The task: In the entries that follow, repeat exactly the lines from the one that has "This screenshot has width=583, height=521." through the one that has "You are a computer-use agent. Screen", but omit pictures.

** Opening Input for this task block **

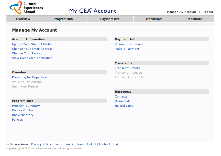This screenshot has width=221, height=156.
Task: Click the Make a Payment link
Action: coord(127,49)
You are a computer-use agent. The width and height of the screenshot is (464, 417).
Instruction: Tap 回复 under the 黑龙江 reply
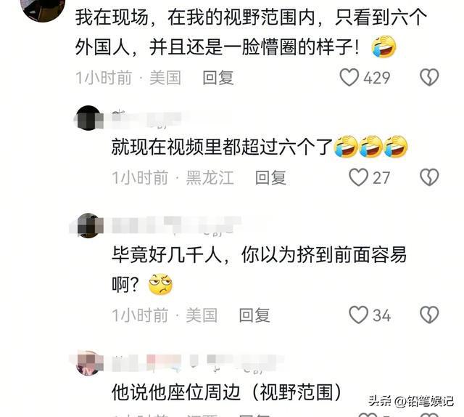tap(270, 178)
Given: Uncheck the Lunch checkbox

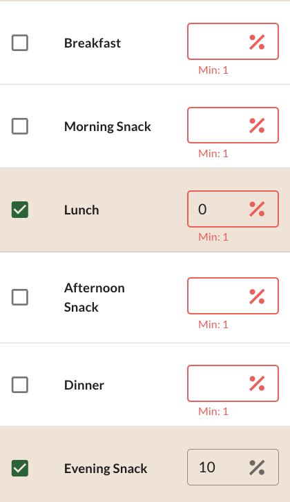Looking at the screenshot, I should tap(20, 210).
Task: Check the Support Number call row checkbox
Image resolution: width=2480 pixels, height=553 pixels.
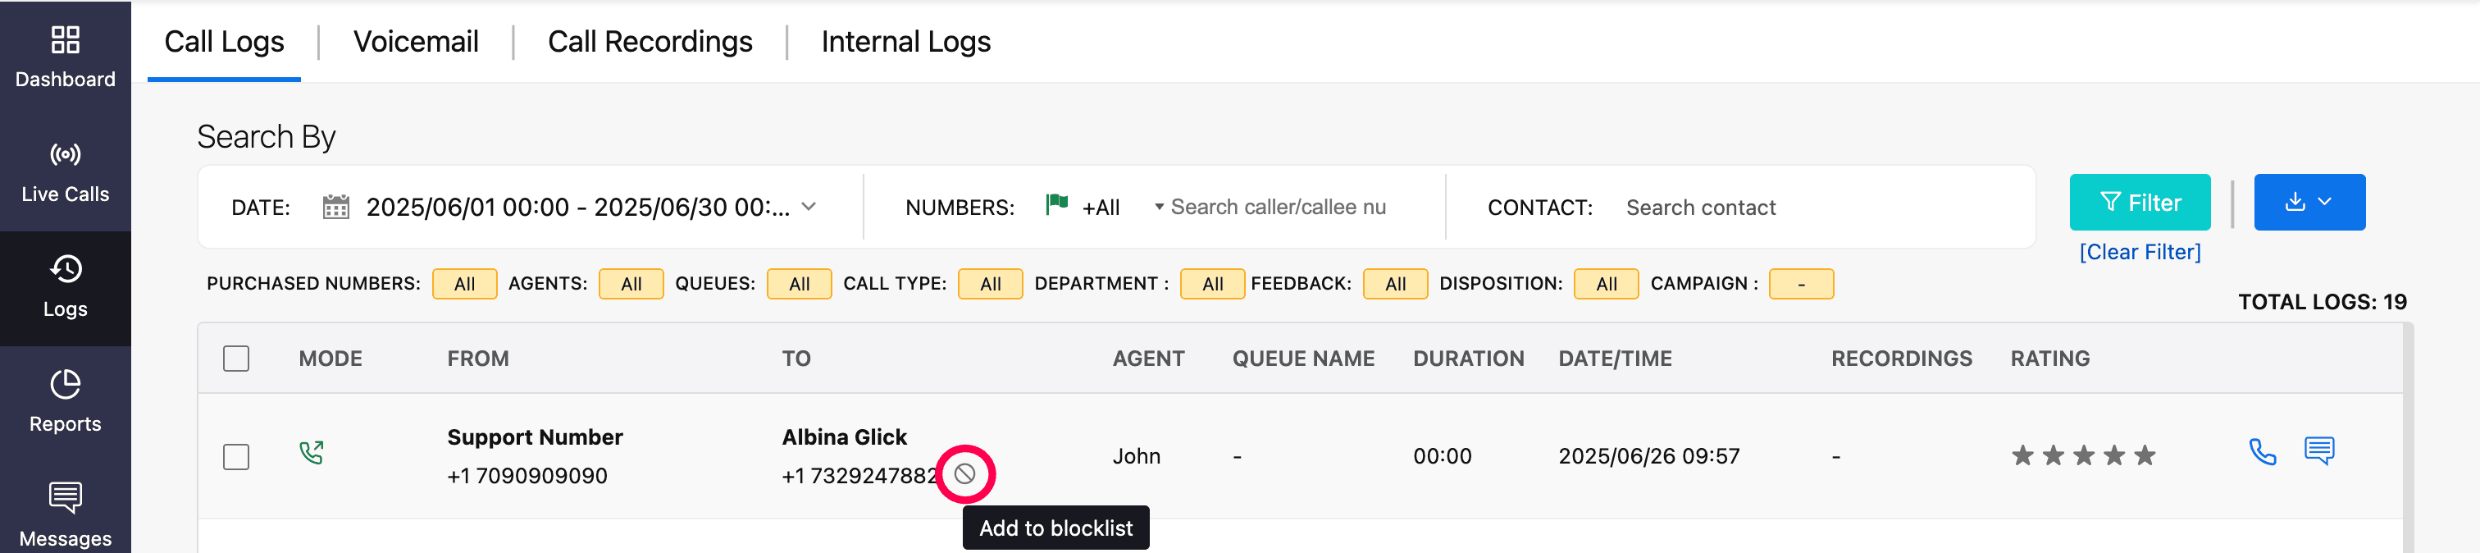Action: 236,457
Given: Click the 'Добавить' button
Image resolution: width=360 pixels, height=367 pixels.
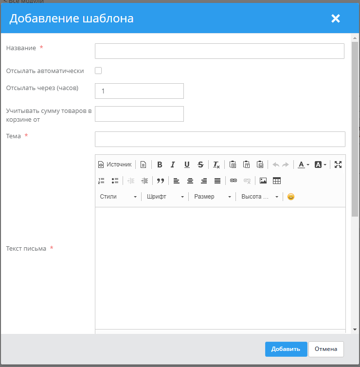Looking at the screenshot, I should coord(286,349).
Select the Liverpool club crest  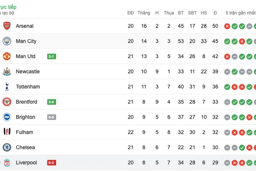tap(7, 162)
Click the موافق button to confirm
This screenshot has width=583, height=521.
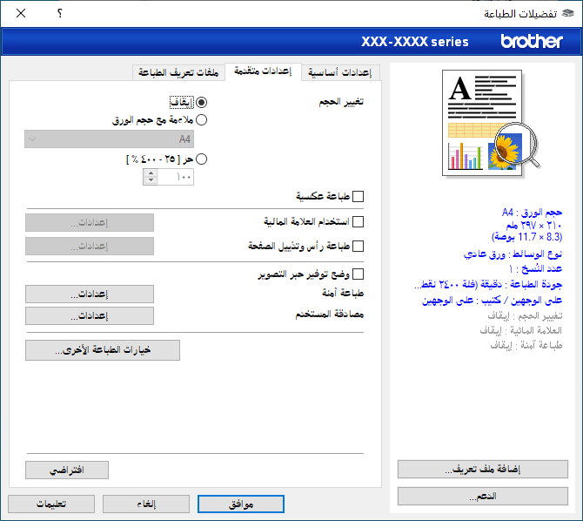coord(240,504)
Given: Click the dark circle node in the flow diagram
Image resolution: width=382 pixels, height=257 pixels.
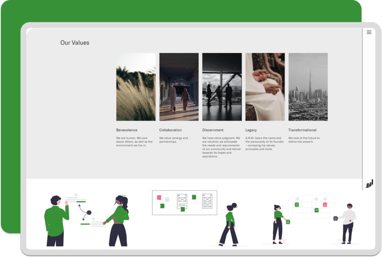Looking at the screenshot, I should (89, 213).
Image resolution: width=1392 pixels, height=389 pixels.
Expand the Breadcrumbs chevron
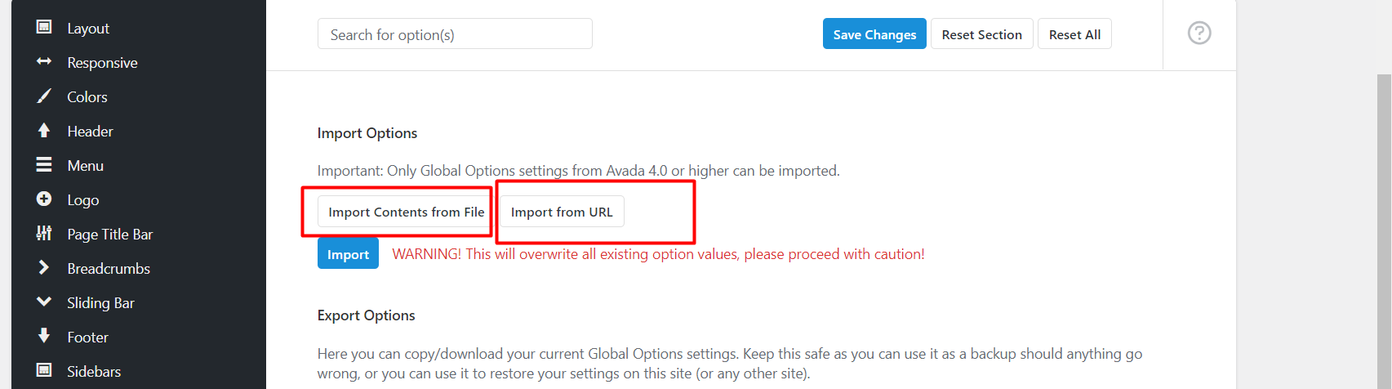coord(44,267)
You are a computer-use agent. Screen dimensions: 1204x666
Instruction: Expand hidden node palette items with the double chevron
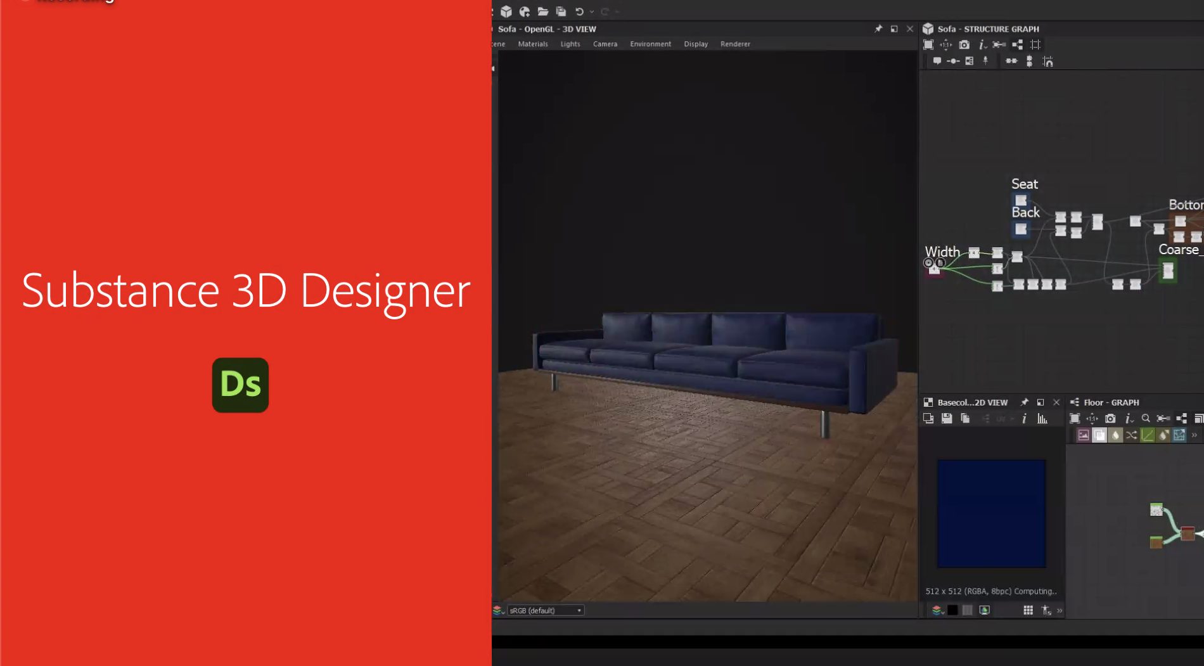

** Closing Input for this task block **

Written solution:
This screenshot has width=583, height=521.
coord(240,504)
Given: Click the dark circle node in the flow diagram
Image resolution: width=382 pixels, height=257 pixels.
Looking at the screenshot, I should (89, 213).
Image resolution: width=1392 pixels, height=389 pixels.
Expand the Breadcrumbs chevron
coord(44,267)
You are a computer-use agent. Screen dimensions: 1204x666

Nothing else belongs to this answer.